Actually, cases vary enough that attempts to size shoulders with an accuracy of a thou seems pointless
True for mixed range brass, or poor quality brass, but with a set of best quality brass all treated the same and shot the same number of times, it's quite doable, although there will be an occasional cranky case that wants to be different.
For general rifle shooting, keeping it at exactly the same isn't needed. Bump the shoulder enough so the occasional, cranky/stiffer/springier case still gets bumped enough.
Don't mix dead soft new or annealed brass with work hardened brass. Monitor the shoulder position each time as it will change slowly as the set of brass work hardens over time and doesn't bump back as far for the same sizer position. That is one reason some target shooters anneal often.
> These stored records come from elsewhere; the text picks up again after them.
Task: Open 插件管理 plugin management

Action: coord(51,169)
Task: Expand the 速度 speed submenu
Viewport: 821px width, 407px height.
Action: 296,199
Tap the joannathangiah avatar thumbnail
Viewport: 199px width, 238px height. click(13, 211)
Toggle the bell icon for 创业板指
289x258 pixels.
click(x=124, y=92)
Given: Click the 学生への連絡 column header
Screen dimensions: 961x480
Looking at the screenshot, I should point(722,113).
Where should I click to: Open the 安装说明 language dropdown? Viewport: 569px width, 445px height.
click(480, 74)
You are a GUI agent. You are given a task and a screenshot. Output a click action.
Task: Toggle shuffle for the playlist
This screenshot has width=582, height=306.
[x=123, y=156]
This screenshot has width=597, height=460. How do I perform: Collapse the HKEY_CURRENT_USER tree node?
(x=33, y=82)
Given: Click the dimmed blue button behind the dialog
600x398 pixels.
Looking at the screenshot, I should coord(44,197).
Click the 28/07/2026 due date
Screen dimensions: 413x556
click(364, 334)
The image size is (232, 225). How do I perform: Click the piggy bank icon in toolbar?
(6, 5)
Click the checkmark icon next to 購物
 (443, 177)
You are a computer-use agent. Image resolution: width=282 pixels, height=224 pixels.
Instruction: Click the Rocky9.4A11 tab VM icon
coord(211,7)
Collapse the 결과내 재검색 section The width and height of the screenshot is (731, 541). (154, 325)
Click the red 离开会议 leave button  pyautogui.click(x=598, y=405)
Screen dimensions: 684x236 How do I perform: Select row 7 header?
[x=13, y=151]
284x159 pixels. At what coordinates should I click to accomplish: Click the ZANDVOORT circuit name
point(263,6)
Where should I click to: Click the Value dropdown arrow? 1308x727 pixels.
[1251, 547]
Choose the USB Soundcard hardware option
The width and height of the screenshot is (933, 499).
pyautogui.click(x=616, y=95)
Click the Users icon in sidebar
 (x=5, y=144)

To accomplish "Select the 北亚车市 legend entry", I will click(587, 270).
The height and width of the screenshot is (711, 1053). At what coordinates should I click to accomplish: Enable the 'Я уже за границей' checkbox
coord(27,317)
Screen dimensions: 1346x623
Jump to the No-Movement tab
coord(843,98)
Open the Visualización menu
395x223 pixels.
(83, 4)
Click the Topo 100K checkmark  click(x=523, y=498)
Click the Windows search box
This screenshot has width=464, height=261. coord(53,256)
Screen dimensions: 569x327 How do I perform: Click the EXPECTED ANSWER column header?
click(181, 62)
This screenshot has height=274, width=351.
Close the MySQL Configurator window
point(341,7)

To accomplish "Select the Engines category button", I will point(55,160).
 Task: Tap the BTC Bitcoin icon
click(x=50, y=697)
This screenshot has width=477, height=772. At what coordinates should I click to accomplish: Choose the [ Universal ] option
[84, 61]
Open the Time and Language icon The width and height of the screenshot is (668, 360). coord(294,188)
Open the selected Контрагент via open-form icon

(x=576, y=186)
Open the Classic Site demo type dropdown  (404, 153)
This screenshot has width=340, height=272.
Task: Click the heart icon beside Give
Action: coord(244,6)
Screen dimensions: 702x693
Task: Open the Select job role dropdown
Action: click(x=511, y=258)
For Benchrest I would bump the shoulder .001 or less, but I was using a small set of brass (15 to 20) that had been carefully prepped when new out of possibly the best brass there is for competition (Lapua), and it would all be fired continuously, changing as a group together. As Don posted he wis doing earlier, I was seating into the lands using very light neck tension. It was very easy to tell if a bullet seated differently. If one did it was used as a fouler or sighter.
I would never try to load 300 High Power cases while bumping the shoulder that minimally. I would shoot for bumping the shoulder back about .002 or .003, and take what I got.